*** Opening Source document ***

SERVFAIL / No reachable authority errors for common domains

As of this morning, I’m finding Cloudflare DNS returning SERVFAIL indiscriminately for a range of well known domains, for example:

  • mail.google.com
  • cloud.feedly.com

I get SERVFAIL for both plain port 53 queries as well as TLS queries (port 853). I’m in Hobart, Australia (Telstra). Interestingly, if I connect over cellular, the SERVFAIL errors go away. My cellular connection exits in Melbourne, Australia, so could be hitting different Cloudflare DNS servers.

*** Closing Source document ***
*** Opening Exercise data ***

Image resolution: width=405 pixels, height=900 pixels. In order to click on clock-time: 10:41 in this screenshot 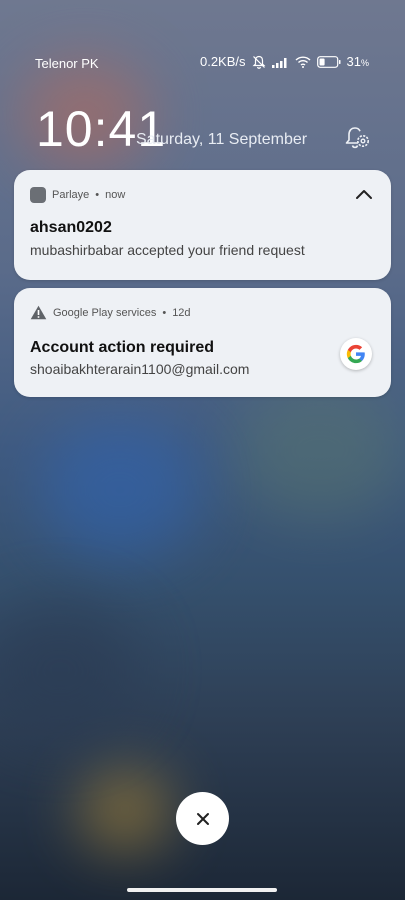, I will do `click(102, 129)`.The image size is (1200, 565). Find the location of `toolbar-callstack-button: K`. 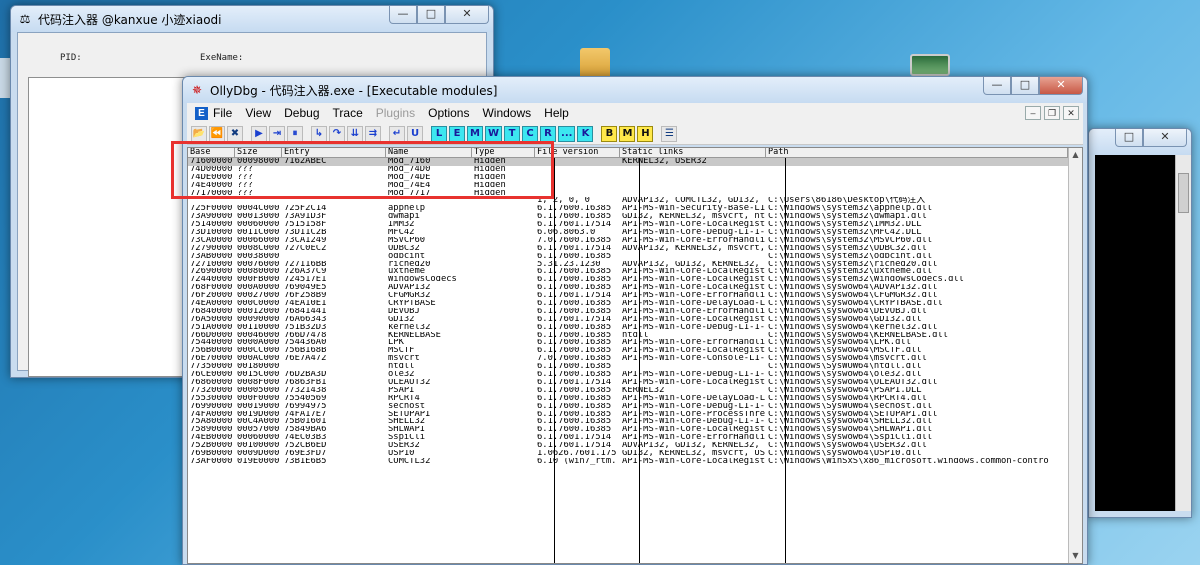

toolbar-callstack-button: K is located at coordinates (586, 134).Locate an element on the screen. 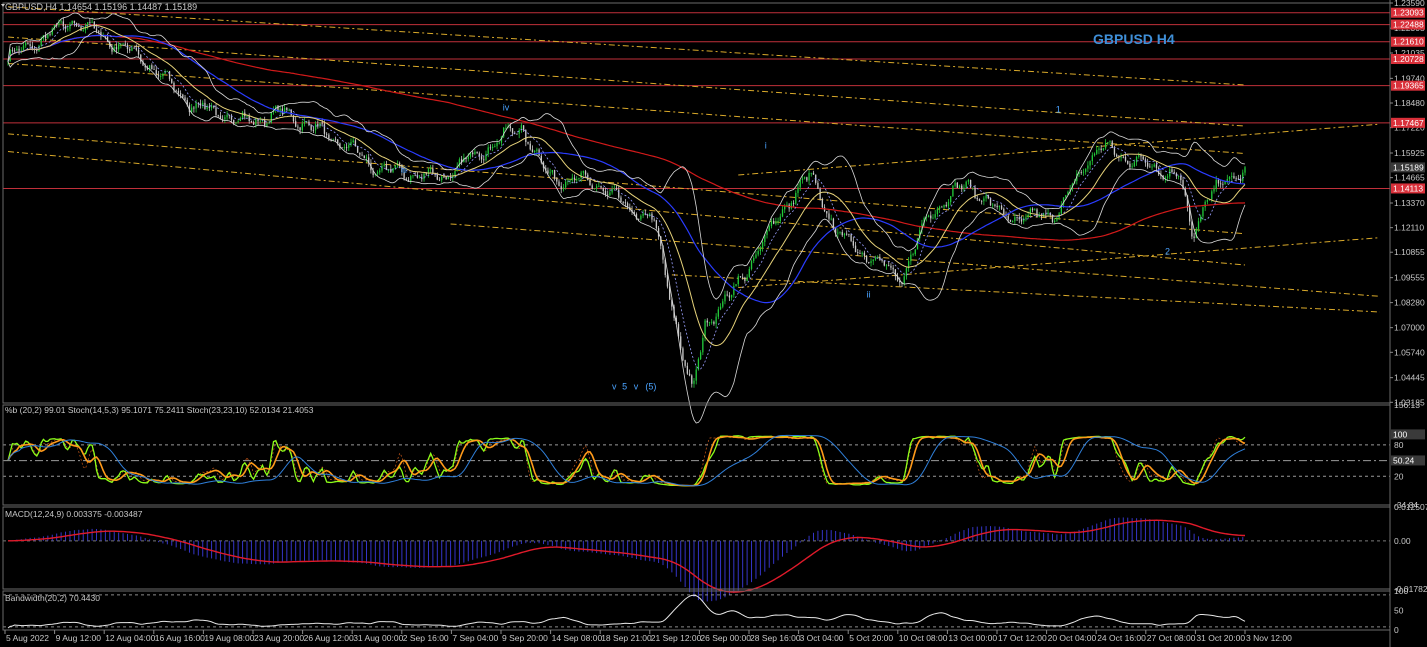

*** Closing Exercise data ***

▶ **Required action**: Please resume the forum post about Cloudflare DNS returning SERVFAIL for common domains, starting right after its final sentence. The material plays no role in this.

▶ **Result of the task**:
Example queries:

mail.google.com:

% dig mail.google.com @1.1.1.1      

; <<>> DiG 9.16.44-Debian <<>> mail.google.com @1.1.1.1
;; global options: +cmd
;; Got answer:
;; ->>HEADER<<- opcode: QUERY, status: SERVFAIL, id: 13229
;; flags: qr rd ra; QUERY: 1, ANSWER: 0, AUTHORITY: 0, ADDITIONAL: 1

;; OPT PSEUDOSECTION:
; EDNS: version: 0, flags:; udp: 1232
; EDE: 22 (No Reachable Authority)
;; QUESTION SECTION:
;mail.google.com.		IN	A

;; Query time: 8 msec
;; SERVER: 1.1.1.1#53(1.1.1.1)
;; WHEN: Fri Oct 20 10:40:00 AEDT 2023
;; MSG SIZE  rcvd: 50

cloud.feedly.com:

dig cloud.feedly.com @1.1.1.1  

; <<>> DiG 9.16.44-Debian <<>> cloud.feedly.com @1.1.1.1
;; global options: +cmd
;; Got answer:
;; ->>HEADER<<- opcode: QUERY, status: SERVFAIL, id: 30379
;; flags: qr rd ra; QUERY: 1, ANSWER: 0, AUTHORITY: 0, ADDITIONAL: 1

;; OPT PSEUDOSECTION:
; EDNS: version: 0, flags:; udp: 1232
; EDE: 22 (No Reachable Authority)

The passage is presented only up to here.